# PROBLEM DETAILS
The lines below that include the word "computer" are to be reported.

# ENTRIES PROVIDED
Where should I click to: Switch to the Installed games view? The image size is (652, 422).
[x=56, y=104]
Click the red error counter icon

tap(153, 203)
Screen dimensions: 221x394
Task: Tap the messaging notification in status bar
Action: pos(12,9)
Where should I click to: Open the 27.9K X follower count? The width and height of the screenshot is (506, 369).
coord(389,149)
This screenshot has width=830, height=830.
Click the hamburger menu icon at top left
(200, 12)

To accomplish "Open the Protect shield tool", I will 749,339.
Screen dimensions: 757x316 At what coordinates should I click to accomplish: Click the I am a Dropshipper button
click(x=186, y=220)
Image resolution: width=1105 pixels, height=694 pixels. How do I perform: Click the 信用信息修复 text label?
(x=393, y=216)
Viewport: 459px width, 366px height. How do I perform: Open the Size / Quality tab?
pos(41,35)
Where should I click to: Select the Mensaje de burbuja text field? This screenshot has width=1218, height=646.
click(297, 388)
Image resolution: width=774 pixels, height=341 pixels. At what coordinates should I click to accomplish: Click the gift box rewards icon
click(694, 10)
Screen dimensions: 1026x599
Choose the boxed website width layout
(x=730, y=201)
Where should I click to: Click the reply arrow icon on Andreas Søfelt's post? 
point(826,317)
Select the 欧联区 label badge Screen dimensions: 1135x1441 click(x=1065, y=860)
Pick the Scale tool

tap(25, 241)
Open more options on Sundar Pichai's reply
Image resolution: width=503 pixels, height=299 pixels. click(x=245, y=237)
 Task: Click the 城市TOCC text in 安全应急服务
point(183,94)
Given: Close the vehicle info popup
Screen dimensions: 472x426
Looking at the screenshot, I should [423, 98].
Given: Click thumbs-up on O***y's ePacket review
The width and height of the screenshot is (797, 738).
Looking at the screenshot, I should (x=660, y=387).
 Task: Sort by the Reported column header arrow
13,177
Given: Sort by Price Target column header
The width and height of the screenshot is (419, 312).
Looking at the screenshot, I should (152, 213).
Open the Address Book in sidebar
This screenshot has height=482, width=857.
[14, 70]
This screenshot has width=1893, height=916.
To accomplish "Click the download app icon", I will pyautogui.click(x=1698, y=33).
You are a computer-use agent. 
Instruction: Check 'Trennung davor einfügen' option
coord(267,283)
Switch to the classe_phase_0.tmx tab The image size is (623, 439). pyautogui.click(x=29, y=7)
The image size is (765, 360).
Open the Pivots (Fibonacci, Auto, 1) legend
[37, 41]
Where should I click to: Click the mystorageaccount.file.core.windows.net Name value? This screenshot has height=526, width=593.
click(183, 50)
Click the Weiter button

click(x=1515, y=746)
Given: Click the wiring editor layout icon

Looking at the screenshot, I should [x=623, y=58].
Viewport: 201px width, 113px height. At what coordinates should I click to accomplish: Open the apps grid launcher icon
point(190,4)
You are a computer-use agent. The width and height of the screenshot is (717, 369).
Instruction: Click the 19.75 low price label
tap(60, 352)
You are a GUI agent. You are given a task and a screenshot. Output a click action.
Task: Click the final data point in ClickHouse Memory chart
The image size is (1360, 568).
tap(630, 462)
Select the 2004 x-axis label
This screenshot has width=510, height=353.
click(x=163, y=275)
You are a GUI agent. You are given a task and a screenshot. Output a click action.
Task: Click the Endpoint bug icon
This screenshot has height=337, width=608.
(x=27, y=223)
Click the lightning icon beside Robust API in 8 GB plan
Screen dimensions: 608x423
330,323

# RESULT OF THE EXERCISE
You are a computer-use agent. 
You are a computer-use agent. The width and height of the screenshot is (717, 369).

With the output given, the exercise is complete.